* What you are asked to do
Write out the records as a CSV with two columns, "entry" and "position", one row for each record. Start at the line with "bronze (57, 2409)" and go on through the end of the records, putting each value in its own quoted field with any line breaks turned into spaces.

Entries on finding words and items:
—————

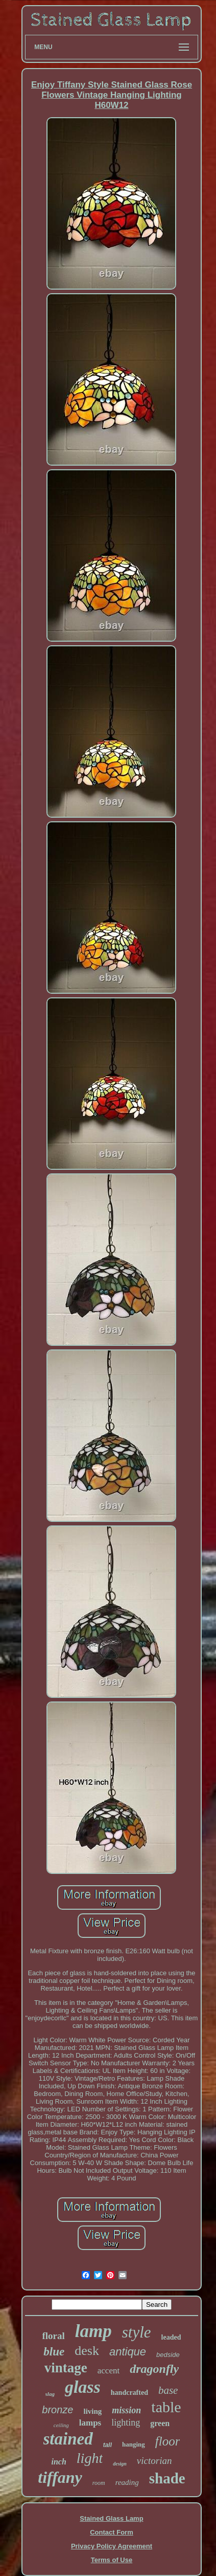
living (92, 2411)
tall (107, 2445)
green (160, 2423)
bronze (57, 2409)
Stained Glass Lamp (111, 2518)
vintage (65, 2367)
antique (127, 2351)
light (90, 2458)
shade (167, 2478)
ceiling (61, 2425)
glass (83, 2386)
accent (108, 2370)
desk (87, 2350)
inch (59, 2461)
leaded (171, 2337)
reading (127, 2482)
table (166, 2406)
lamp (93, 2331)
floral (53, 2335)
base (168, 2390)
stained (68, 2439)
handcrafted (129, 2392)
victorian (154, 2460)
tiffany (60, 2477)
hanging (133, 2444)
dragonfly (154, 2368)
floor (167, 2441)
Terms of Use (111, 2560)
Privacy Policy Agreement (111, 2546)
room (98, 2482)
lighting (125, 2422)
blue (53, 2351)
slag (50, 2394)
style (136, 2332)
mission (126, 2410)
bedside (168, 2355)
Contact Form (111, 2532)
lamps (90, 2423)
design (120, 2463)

—————

* Complete answer
entry,position
"bronze","(57, 2409)"
"Stained Glass Lamp","(111, 2518)"
"vintage","(65, 2367)"
"antique","(127, 2351)"
"light","(90, 2458)"
"shade","(167, 2478)"
"ceiling","(61, 2425)"
"glass","(83, 2386)"
"accent","(108, 2370)"
"desk","(87, 2350)"
"inch","(59, 2461)"
"leaded","(171, 2337)"
"reading","(127, 2482)"
"table","(166, 2406)"
"lamp","(93, 2331)"
"floral","(53, 2335)"
"base","(168, 2390)"
"stained","(68, 2439)"
"handcrafted","(129, 2392)"
"victorian","(154, 2460)"
"tiffany","(60, 2477)"
"hanging","(133, 2444)"
"dragonfly","(154, 2368)"
"floor","(167, 2441)"
"Terms of Use","(111, 2560)"
"Privacy Policy Agreement","(111, 2546)"
"room","(98, 2482)"
"lighting","(125, 2422)"
"blue","(53, 2351)"
"slag","(50, 2394)"
"style","(136, 2332)"
"mission","(126, 2410)"
"bedside","(168, 2355)"
"Contact Form","(111, 2532)"
"lamps","(90, 2423)"
"design","(120, 2463)"